§ **Problem description**: Copy, from the entries below, each line where the word "comment" can be found.

####

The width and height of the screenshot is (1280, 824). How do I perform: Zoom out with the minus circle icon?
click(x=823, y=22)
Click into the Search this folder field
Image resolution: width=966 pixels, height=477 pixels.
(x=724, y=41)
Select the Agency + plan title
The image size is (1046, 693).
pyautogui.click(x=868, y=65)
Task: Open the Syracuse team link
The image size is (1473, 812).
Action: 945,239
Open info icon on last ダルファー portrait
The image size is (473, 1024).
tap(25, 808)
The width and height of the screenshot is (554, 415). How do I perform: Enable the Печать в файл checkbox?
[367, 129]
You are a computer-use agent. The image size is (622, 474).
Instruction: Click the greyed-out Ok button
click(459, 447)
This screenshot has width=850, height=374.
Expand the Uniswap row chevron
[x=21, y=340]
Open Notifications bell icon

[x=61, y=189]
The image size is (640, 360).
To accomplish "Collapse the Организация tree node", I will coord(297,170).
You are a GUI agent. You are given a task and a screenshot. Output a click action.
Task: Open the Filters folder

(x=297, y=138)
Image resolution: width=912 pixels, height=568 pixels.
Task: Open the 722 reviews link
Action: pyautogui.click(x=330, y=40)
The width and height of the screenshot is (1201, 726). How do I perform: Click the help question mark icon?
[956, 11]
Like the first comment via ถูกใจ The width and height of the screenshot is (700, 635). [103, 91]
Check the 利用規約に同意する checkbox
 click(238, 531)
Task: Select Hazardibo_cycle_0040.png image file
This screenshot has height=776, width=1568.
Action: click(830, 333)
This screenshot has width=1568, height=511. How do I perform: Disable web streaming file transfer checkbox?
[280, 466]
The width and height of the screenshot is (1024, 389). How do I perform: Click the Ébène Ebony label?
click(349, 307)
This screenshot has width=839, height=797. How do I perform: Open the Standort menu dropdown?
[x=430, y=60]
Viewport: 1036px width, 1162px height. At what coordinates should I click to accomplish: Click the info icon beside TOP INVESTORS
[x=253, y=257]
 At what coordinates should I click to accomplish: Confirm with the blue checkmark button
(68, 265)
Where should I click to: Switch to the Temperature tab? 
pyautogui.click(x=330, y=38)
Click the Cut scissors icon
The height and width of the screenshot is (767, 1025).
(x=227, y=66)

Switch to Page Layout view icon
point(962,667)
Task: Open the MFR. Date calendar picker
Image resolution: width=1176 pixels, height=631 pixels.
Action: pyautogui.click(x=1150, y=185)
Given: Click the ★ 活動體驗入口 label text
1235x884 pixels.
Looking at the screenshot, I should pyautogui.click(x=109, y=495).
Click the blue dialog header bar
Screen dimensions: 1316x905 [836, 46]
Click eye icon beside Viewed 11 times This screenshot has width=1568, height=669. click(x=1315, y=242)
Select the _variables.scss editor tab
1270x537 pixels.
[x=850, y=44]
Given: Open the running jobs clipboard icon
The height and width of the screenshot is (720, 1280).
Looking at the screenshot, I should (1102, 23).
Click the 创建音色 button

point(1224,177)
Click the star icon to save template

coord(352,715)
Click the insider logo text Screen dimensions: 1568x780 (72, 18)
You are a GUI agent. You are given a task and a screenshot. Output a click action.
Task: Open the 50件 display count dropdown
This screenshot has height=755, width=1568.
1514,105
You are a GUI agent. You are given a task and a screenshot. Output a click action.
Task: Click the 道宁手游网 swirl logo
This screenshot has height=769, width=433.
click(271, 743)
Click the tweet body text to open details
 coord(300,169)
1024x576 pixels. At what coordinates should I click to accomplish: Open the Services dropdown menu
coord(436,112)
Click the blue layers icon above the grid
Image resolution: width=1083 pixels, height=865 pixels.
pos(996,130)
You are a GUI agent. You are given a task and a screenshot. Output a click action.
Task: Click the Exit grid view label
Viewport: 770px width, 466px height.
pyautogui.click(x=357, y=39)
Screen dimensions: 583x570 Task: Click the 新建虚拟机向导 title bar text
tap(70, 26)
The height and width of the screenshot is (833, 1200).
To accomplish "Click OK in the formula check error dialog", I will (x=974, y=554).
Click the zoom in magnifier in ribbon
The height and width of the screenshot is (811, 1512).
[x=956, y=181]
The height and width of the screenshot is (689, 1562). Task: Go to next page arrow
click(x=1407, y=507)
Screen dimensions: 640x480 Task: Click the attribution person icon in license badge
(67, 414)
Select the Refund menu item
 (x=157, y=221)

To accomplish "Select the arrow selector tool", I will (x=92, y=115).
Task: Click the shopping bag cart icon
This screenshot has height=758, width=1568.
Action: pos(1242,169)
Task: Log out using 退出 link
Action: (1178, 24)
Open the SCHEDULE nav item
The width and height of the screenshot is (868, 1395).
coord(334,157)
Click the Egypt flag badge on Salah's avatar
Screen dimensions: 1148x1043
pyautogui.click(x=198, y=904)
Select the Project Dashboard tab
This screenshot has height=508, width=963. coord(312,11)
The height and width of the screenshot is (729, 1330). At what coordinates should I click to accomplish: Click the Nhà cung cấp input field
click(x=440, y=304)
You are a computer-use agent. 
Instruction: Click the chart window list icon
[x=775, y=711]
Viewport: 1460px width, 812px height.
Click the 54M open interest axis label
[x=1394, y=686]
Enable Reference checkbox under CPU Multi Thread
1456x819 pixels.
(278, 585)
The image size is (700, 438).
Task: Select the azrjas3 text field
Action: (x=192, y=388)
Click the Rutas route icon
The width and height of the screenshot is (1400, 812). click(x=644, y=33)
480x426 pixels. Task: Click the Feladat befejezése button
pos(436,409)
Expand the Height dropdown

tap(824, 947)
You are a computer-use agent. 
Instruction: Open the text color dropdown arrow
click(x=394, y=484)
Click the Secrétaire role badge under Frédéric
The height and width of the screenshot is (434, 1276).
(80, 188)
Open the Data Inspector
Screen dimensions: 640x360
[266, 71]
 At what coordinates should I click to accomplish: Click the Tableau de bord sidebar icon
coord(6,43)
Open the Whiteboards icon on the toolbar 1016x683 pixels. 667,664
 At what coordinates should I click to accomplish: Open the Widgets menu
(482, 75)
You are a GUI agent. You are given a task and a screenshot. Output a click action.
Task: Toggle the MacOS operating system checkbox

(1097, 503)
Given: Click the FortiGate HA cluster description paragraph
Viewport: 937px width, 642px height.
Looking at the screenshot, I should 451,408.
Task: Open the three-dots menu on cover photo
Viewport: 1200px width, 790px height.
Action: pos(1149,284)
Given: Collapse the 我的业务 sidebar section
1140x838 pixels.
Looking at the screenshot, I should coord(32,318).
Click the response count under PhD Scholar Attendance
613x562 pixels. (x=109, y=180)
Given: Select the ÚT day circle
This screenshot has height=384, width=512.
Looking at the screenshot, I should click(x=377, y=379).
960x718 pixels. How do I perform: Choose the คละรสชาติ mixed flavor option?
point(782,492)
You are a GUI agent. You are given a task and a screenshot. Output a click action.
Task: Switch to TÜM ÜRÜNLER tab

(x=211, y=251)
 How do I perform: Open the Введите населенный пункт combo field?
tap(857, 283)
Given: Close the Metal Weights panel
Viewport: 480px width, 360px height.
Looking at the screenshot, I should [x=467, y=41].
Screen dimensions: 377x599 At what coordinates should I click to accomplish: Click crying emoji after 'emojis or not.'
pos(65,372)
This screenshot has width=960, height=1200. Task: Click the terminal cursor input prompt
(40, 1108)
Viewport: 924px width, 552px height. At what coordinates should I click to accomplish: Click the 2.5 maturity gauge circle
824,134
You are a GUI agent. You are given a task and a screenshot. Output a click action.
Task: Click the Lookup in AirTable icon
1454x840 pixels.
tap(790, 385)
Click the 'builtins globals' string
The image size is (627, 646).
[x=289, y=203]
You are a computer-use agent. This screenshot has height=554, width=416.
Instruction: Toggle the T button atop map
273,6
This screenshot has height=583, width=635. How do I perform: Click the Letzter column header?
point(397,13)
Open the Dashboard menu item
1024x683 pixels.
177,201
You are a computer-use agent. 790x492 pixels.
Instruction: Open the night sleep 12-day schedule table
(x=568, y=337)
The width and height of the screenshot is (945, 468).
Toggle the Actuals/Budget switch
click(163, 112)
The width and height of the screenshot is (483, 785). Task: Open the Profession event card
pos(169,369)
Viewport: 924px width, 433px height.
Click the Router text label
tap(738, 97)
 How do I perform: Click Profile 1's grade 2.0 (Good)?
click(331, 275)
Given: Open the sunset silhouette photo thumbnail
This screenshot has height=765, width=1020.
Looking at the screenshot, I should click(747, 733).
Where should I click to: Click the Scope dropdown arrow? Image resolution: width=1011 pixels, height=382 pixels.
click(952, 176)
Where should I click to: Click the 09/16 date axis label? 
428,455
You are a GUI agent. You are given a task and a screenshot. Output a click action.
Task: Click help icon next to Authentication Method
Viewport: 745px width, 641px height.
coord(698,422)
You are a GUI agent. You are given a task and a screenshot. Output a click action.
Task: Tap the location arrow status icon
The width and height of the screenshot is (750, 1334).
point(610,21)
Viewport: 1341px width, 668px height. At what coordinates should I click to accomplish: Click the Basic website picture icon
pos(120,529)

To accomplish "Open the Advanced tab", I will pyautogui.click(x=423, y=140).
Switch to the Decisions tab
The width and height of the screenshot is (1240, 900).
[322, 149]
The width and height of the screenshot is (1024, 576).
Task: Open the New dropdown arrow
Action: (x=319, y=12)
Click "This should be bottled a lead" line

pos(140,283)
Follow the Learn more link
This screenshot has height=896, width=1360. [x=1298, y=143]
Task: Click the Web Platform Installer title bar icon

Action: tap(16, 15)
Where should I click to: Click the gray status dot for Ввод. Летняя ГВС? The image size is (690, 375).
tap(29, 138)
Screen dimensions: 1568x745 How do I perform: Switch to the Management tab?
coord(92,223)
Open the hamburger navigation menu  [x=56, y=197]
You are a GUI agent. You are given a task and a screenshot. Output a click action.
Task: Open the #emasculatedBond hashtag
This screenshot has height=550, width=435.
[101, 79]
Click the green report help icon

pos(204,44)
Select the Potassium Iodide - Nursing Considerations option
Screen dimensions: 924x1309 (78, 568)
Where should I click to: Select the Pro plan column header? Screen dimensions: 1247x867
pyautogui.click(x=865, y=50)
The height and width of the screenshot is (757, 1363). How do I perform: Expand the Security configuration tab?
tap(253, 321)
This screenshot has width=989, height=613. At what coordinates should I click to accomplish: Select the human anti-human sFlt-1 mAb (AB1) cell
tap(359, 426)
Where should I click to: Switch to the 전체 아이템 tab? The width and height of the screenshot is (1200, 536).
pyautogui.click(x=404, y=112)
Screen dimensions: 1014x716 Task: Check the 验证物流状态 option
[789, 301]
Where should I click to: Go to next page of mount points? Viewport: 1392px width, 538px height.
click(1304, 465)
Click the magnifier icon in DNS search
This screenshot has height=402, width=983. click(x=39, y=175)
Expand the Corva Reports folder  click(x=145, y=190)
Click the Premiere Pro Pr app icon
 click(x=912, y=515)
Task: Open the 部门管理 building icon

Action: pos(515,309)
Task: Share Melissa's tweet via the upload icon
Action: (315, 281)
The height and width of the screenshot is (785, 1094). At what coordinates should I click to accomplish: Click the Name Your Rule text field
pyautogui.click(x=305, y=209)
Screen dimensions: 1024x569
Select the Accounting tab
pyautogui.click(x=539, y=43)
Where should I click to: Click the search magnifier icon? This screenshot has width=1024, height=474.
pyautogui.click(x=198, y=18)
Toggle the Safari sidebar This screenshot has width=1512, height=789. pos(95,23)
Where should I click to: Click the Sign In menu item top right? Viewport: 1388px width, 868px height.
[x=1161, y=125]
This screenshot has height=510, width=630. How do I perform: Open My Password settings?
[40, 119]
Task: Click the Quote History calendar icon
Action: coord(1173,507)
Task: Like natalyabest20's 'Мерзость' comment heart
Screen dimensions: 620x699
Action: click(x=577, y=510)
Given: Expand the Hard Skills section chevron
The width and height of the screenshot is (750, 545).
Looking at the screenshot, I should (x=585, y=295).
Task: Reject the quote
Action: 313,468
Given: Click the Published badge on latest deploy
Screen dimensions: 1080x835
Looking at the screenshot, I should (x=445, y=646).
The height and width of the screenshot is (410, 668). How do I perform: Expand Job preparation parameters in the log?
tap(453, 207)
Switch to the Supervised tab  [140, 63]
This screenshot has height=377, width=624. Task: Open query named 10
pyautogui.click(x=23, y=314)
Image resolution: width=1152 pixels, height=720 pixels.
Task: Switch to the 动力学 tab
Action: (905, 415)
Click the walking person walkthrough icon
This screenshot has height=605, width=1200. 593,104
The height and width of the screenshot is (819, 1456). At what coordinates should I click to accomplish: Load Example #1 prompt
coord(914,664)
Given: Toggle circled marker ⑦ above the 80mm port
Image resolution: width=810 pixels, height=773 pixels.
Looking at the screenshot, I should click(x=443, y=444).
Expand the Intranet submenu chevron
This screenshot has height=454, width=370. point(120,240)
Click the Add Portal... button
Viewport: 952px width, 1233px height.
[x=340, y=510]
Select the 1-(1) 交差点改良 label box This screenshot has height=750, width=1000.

####

§ **Problem solution**:
Like the first comment via ถูกใจ The width and height of the screenshot is (700, 635). [103, 91]
Task: Like natalyabest20's 'Мерзость' comment heart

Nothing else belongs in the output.